[R-sig-ME] Data sheet notation and model structure for GLMM with 3 non-factorial factors
Raldo Kruger
raldo.kruger at gmail.com
Sat Sep 26 19:31:51 CEST 2009
Thanks for the help!
On Sat, Sep 26, 2009 at 2:43 PM, Douglas Bates <bates at stat.wisc.edu> wrote:
> Sat, Sep 26, 2009 at 3:11 AM, Raldo Kruger <raldo.kruger at gmail.com> wrote:
>> Hi Douglas,
>
>> Many thanks for the input. I've run two analyses on the same dataset
>> using 1) indicator columns and the 2) a single 'factor / treatment'
>> column for the non-factorial design described in my previous e-mail,
>> and the results were identical (great!).
>
>> However, I did the same for a dataset with a factorial design (N, G,
>> N*G, i.e. there were plots with N, plots with G, and plots with both N
>> and G), and the results for the main effects are identical, but the
>> estimates for the interaction effects (N*G) are different between the
>> two analyses (see below). Could you help me make sense of that please
>> (i.e. which one is correct?) !
>
> Generally when you have the possibility of having N and G combined you
> would treat the design as a two-factor two-level factorial.

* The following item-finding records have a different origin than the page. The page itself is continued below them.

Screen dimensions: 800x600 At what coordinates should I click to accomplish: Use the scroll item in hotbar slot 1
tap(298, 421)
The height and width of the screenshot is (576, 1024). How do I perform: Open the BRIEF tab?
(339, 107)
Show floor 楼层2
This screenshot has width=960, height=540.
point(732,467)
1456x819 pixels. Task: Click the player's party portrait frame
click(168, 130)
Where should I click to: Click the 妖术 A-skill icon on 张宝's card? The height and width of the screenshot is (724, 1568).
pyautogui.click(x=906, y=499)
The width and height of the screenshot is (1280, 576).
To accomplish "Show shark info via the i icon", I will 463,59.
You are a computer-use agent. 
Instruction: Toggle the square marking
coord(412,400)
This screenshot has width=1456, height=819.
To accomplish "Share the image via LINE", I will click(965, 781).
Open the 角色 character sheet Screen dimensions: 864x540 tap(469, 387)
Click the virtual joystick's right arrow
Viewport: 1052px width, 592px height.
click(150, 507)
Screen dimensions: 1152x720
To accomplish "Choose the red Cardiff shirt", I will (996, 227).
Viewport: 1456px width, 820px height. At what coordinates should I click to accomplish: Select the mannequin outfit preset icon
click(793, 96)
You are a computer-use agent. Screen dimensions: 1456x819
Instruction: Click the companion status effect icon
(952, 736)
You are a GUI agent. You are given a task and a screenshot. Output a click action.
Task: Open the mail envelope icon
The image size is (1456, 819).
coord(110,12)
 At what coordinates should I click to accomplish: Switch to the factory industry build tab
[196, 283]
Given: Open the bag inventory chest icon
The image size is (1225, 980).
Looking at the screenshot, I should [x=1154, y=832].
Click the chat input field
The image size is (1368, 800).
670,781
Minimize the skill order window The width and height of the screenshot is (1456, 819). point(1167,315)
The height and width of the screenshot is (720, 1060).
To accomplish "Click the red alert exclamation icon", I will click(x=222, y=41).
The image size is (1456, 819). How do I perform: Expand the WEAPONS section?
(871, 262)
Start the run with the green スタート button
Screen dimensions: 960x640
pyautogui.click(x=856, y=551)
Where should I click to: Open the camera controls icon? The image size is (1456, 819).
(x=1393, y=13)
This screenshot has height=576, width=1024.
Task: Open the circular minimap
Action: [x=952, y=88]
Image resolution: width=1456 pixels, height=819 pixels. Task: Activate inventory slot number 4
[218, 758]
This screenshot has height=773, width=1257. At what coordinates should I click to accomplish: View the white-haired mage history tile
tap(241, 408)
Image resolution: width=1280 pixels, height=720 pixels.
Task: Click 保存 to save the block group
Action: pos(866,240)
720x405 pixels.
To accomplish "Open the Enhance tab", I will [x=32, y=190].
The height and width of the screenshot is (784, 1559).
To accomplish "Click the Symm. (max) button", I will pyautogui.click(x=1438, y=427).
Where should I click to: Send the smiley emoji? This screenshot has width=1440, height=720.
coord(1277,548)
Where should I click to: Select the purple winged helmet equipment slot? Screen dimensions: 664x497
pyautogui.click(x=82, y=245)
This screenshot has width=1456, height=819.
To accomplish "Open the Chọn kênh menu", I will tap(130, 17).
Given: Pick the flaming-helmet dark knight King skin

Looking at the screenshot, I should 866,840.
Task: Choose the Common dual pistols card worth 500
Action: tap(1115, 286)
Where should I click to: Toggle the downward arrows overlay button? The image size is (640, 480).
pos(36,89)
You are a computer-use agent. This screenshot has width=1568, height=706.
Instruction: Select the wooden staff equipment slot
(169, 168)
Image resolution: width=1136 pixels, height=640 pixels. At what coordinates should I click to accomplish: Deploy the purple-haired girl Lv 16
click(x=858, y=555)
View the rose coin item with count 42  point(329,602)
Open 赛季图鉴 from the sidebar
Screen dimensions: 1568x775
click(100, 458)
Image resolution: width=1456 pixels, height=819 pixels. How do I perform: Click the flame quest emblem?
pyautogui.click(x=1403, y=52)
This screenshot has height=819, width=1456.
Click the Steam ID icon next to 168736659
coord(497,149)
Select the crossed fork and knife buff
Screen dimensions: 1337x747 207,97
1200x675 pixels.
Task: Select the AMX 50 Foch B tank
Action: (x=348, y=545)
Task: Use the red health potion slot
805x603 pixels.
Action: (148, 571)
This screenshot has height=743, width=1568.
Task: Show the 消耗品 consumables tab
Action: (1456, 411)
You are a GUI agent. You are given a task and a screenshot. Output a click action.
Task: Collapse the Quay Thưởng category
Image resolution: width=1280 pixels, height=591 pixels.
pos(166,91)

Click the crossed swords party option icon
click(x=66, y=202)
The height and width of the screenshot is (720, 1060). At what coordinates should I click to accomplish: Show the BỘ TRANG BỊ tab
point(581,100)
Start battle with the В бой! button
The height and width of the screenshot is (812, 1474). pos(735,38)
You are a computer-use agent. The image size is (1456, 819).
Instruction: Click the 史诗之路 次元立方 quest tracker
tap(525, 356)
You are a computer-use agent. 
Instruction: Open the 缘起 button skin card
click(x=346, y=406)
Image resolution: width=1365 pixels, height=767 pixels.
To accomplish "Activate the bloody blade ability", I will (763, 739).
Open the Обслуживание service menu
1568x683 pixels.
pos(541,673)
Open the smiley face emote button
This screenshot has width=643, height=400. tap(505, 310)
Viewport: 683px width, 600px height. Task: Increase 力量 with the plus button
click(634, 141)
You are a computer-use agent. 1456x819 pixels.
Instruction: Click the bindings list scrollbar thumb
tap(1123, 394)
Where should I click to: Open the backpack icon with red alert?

That is,
> one factor for presence or absence of G and another factor for
> presence or absence of N. You could treat it as a single factor with
> four levels (neither, G only, N only and both N and G) but, as you
> have seen you need to translate between the representations.
>
> In the two-factor, two-level factorial design, let a be the estimate
> of the main effect for G, b be the estimate of the main effect for N,
> and c be the interaction estimate. In your example a = 0.14929, b =
> 0.03766 and c = -0.31633. Then the estimated cell mean for the NG
> cell is a + b + c =
>> 0.03766 + 0.14929 + (-0.31633)
> [1] -0.12938
>
>> Thanks,
>> Raldo
>>
>> With expanded treatment notation-
>> Fixed effects:
>> Estimate Std. Error z value Pr(>|z|)
>> (Intercept) 2.92060 0.23834 12.254 < 2e-16 ***
>> N 0.03766 0.03486 1.080 0.2801
>> G 0.14929 0.03395 4.397 1.10e-05 ***
>> Yearthree -2.85449 0.10664 -26.768 < 2e-16 ***
>> Yeartwo -1.88175 0.06844 -27.494 < 2e-16 ***
>> N:G -0.31633 0.04953 -6.386 1.70e-10 ***
>> N:Yearthree 0.15710 0.14428 1.089 0.2762
>> N:Yeartwo 0.14736 0.09305 1.584 0.1133
>> G:Yearthree -0.25107 0.15430 -1.627 0.1037
>> G:Yeartwo 0.07550 0.09200 0.821 0.4118
>> N:G:Yearthree 0.36353 0.20810 1.747 0.0807 .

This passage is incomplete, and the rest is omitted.